Ramadan has always been a month of intensified compassion. The Qur’an identifies zakat as a structured obligation, not optional benevolence. “Zakat expenditures are only for the poor and for the needy…” (Qur’an 9:60), it states, outlining clear categories of beneficiaries. In principle, the framework is precise. In practice, however, implementation often relies on informal networks and trust.
Groceries are distributed. Rent is quietly paid. School fees are settled. Medical bills are covered. For many low-income families struggling with rising prices and uncertain employment, this relief is immediate and indispensable.
Yet questions persist. How are funds accounted for? Are collections audited? Do the same households receive assistance repeatedly while others remain invisible? Without structured record-keeping, duplication in some areas and neglect in others becomes a real risk.
Islamic tradition places as much emphasis on integrity as on generosity. The Prophet Muhammad (peace be upon him) warned administrators of charity to exercise strict honesty, reminding them that public funds are a trust (amanah). Charity in Islam is not merely emotional; it is institutional. Historically, zakat systems were designed with oversight, documentation and distribution mechanisms.
Modern realities, however, complicate that legacy. In many places, Ramadan giving remains decentralised managed by committees, local volunteers, or individual donors. While this grassroots model reflects community spirit, it can lack transparency safeguards that protect both donors and recipients.
Social policy experts note another challenge: the seasonality of giving. Zakat peaks during Ramadan but poverty does not. Food insecurity, debt cycles and healthcare burdens extend well beyond the holy month. While charity cushions hardship, it cannot substitute structural reform, employment generation or stable welfare systems.

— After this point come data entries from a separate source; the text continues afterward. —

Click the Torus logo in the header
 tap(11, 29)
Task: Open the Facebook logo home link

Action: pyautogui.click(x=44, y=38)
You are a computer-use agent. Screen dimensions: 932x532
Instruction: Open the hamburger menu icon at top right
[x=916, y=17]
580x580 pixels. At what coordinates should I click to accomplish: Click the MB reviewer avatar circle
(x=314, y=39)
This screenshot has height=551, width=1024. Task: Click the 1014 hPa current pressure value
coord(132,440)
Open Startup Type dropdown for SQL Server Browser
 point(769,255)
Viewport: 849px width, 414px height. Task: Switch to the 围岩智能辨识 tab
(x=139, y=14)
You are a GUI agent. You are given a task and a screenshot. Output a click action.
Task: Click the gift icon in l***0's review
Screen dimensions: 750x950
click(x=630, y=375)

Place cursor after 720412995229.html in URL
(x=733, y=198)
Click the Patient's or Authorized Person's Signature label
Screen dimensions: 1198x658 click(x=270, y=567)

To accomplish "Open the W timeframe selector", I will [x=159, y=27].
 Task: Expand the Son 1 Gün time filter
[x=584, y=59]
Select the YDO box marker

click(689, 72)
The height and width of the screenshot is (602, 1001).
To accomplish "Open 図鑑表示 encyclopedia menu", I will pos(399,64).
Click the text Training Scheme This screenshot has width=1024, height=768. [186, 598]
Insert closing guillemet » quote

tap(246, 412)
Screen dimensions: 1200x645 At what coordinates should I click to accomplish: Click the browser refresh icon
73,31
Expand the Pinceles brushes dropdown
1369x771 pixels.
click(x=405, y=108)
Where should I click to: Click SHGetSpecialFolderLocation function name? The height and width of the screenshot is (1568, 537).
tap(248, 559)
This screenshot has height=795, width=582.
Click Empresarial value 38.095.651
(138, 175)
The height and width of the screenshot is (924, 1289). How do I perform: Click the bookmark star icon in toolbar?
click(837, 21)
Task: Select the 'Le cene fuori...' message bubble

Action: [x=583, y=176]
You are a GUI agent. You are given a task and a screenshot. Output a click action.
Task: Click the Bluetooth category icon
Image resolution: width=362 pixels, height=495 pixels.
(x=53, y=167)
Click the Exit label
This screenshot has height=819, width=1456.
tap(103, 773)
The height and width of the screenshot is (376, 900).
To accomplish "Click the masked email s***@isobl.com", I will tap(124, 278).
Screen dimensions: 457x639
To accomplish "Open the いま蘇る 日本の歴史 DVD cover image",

This has prompted some civic voices to call for reforms that strengthen trust without undermining faith. Suggestions include voluntary public disclosures by large charitable bodies, digital tracking of disbursements, and better coordination between community networks and welfare databases. The aim is not to bureaucratise compassion, but to protect it.
The Qur’an cautions believers not to nullify charity through reminders of generosity (2:264), underscoring dignity and sincerity. But sincerity alone does not eliminate the need for systems. In fact, systems safeguard sincerity.
Ramadan undoubtedly amplifies compassion. The deeper question is whether it can also deepen accountability. Charity moves hearts; governance builds structures. If both work together, Ramadan giving can evolve from seasonal relief into sustained social resilience.
In a month devoted to moral introspection, perhaps the most powerful act of generosity is not only giving but ensuring that giving is just, transparent and lasting.